The US-China trade conflict, which data shows may be hurting US exports more than China, could give a new direction to the emerging patterns in global geopolitics.
The global economic order of the day resonates a mercurial temperament frequently hitting the headlines, but geopolitics experts very skittishly avoid going to the depths of this debate. I am reminded of the Cold War—the continued discreet skirmish between the US and USSR; it ended with Glasnost and Perestroika, leading to eventual demise of the USSR. Though slightly hyperbolic, the term resonates again, now involving a superpower of the East.
The US-China trade conflict, which data shows may be hurting US exports more than China, could give a new direction to the emerging patterns in global geopolitics.

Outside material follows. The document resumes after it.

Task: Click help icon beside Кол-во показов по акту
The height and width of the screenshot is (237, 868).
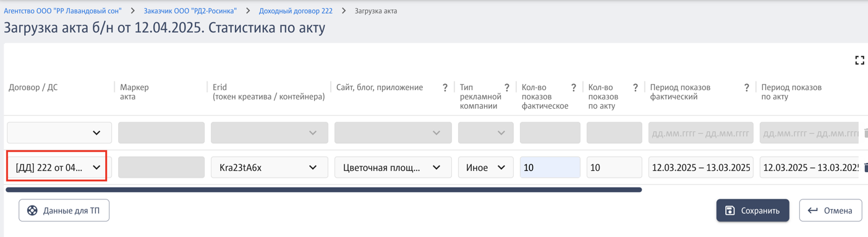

Trade tensions have reignited commitments made by China towards its Belt and Road Initiative (BRI), which due to cost-related issues was facing bottlenecks in some host countries. Worth $1 trillion, BRI includes various projects and intends to create economic corridors in Asia, Europe and East Africa. India also shares concern about BRI along with the US, which thinks China may use BRI as a vehicle to extend its military presence in the geographies hitherto not touched upon such as Israel. India may be right that the initiative of creating an analogy of BRI with the Silk Route is a strategic move by China in the guise of economic development. Had it not been so, the Sri Lankan move to handing over Hambantota port to China on a 99-year lease would not have led to an explanation by the Sri Lankan PM about the usage of the port.
The Chinese President has never shied away from showing assertive ambitions. I am reminded of ‘Balance of Power’—by David Hume in his Essay on the Balance of Power. Though it is difficult to say if the trade war raged by the US is an attempt to balance out the growing economic clout of China, there is a need for new strategic alliances to play down China.
On the economic front, the Asia-Africa Growth Corridor (AAGC) appears to have been thought of as a counter-initiative to balance the ambitious BRI. With almost similar economic objectives as BRI, and with Japan and India leading the way, AAGC looks more conciliatory in nature and more consultative in bringing out ideas and implementing them.
While China has been investing heavily for diplomatic, economic and military gains, India has also gained substantially as far as global opinion is concerned. While staying broadly non-aligned, India has been able to maintain good ties with developed as well as developing nations.
AAGC may turn out as a counter reply to BRI. It would connect Asia with Africa (an untapped market that presents exciting opportunities for trade and business). In the world order of today, the Cold War analogy may not hold true, but, going forward, increase in the share of economic gains, enhancing of trade benefits and grabbing of potential markets would drive the new global economic order.